Monday, April 06, 2015


 'Happy', my brother? First of all, what difference is it whether thou art happy or not! Today becomes Yesterday so fast, all Tomorrows become Yesterdays; and then there is no question whatever of the 'happiness', but quite another question." Byron.
  I think the answer to Byron's question is that happiness and pleasure are not obtained by pursuit, but are a by-product of duty, concern for others and seeking "The man of sorrows."
Thomas Carlyle speaks to man's unhappiness this way, -- "Man's Unhappiness, as I construe, comes of his Greatness; it is because there is an Infinite in him, which with all his cunning cannot quite bury under the Finite."

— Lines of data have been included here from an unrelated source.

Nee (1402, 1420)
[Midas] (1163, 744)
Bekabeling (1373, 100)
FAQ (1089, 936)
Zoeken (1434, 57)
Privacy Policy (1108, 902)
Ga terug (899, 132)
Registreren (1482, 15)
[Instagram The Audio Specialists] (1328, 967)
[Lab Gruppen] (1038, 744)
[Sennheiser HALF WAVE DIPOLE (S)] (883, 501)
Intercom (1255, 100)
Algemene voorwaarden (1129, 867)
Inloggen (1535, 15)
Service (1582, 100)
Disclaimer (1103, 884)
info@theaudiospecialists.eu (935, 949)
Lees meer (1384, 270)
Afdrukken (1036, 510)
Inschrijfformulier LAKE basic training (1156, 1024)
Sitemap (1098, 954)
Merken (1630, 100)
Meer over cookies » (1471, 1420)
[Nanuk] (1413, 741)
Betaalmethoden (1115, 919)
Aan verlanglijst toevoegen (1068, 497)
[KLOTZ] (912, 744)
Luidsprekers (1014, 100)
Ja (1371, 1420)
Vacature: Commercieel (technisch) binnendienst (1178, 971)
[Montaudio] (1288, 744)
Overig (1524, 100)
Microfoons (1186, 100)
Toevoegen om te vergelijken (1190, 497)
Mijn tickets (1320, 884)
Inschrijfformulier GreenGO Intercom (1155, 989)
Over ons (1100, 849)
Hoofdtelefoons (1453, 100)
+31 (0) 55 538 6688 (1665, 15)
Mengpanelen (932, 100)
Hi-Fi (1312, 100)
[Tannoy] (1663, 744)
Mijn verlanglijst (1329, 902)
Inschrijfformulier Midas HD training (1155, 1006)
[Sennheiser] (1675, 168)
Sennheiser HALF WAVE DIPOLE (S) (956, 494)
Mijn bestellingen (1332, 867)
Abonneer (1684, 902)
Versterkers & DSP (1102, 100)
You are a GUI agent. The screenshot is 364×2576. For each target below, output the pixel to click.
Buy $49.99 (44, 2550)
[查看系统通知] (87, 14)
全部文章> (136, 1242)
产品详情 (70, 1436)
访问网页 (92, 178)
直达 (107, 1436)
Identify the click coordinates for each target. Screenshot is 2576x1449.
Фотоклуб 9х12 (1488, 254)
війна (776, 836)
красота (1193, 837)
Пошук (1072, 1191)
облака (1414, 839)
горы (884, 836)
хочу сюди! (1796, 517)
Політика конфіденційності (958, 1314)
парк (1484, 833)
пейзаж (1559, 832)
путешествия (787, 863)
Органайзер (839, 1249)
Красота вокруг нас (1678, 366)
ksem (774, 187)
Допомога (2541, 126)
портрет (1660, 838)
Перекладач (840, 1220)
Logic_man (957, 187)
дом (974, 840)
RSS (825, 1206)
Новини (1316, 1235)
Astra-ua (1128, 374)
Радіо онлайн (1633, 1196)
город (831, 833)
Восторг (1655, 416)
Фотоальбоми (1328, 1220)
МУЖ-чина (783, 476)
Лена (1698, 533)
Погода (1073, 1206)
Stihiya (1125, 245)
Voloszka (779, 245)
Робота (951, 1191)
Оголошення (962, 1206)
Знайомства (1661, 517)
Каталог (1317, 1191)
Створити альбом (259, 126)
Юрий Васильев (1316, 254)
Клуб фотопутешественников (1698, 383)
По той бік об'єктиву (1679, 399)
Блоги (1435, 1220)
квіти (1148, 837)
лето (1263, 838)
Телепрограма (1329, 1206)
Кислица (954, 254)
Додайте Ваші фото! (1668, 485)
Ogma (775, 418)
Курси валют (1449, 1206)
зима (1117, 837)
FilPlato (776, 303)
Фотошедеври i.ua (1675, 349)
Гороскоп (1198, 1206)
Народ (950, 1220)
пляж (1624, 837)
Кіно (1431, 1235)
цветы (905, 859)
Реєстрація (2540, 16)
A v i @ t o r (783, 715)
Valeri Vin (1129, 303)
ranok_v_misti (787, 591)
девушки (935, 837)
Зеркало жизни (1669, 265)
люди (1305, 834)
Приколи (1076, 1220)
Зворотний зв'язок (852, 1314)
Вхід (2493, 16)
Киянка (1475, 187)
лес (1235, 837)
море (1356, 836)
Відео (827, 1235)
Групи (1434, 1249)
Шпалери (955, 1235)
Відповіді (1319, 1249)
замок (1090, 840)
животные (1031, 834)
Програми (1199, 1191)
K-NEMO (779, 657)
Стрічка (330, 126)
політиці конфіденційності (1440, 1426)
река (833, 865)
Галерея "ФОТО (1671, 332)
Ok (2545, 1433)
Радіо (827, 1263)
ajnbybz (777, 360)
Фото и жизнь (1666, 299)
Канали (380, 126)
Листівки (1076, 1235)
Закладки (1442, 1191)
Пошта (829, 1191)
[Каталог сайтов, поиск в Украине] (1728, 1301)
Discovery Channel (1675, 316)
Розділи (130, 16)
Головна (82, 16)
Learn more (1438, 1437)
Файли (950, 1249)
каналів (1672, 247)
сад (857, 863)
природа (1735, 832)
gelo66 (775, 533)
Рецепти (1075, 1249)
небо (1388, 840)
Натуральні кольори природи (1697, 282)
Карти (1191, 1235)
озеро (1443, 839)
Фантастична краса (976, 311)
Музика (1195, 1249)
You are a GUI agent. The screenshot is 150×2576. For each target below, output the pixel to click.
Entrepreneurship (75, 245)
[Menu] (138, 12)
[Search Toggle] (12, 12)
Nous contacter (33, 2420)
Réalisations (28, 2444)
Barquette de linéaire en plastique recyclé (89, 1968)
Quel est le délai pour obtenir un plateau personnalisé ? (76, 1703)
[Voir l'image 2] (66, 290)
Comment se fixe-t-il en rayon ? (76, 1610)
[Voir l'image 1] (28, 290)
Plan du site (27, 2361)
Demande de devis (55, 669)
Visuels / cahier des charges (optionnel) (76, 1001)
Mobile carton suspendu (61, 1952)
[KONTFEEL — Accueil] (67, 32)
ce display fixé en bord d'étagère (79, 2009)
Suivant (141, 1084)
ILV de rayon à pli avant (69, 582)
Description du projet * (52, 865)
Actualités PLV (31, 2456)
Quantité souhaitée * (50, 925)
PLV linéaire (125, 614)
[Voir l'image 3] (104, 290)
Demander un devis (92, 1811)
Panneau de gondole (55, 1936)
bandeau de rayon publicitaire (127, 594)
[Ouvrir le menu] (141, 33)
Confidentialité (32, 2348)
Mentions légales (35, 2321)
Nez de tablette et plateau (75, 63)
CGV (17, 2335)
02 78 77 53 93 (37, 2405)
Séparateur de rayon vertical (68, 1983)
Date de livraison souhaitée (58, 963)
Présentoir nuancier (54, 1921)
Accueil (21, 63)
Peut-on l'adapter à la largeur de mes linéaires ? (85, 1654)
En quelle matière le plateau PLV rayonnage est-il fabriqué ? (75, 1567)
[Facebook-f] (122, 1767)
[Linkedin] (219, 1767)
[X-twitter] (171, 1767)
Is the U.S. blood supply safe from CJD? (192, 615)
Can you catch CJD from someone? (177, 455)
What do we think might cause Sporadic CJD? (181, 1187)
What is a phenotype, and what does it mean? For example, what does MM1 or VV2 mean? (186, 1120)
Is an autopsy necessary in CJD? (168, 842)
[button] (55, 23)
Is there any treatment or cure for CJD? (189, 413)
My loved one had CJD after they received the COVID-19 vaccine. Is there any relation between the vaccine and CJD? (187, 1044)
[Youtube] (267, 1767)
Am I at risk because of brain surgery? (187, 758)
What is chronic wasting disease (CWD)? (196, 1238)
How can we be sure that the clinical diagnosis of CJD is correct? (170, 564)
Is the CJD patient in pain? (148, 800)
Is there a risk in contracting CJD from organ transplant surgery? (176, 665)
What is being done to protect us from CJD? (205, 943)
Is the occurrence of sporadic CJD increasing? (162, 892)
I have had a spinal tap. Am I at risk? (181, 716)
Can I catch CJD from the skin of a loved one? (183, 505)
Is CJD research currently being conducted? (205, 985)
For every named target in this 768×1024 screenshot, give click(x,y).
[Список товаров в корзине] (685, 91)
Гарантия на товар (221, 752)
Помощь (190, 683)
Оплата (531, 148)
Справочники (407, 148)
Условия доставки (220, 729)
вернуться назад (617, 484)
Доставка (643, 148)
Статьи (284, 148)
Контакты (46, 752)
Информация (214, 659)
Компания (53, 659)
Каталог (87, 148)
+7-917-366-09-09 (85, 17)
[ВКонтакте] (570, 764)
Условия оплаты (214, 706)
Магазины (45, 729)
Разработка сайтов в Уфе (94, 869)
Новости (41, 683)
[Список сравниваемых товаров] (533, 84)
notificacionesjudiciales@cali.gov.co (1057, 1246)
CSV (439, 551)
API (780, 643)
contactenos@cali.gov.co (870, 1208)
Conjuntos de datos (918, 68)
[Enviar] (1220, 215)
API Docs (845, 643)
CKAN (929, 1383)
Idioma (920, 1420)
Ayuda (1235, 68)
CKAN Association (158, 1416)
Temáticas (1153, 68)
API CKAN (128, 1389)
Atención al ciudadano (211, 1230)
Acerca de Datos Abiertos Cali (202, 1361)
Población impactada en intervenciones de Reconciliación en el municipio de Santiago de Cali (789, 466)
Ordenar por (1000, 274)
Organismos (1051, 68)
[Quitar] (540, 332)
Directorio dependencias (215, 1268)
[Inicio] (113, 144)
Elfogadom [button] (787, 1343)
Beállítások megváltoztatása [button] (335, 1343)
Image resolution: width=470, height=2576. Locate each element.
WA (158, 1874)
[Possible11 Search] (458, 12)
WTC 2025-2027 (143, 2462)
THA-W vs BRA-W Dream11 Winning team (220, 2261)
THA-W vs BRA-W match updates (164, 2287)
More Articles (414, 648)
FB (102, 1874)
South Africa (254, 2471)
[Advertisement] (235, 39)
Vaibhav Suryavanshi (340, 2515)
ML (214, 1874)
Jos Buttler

The happiness, pleasures and wants of the person apart from God and duty know no bounds. Carlyle put it this way, "For man's permanent satisfaction and saturation, he needs simply this and no more and no less: God's infinite Universe altogether to himself, therein to enjoy infinitely, and fill every wish as fast as it rose. Oceans of Hockheimer wine, and a throat like a stork to enjoy it, but no sooner is the ocean filled and he grumbles that it might have been a better vintage. Try him with half of a Universe, of an Omnipotence, he sets to quarreling with the proprietor of the other half, and declares himself the most maltreated of men. Always there is a black spot in our sunshine."
So then, what shall we say? "Love not pleasure, love God. This is the everlasting Yea, wherein all contradiction is solved; wherein whoso walks and works, it is well with him."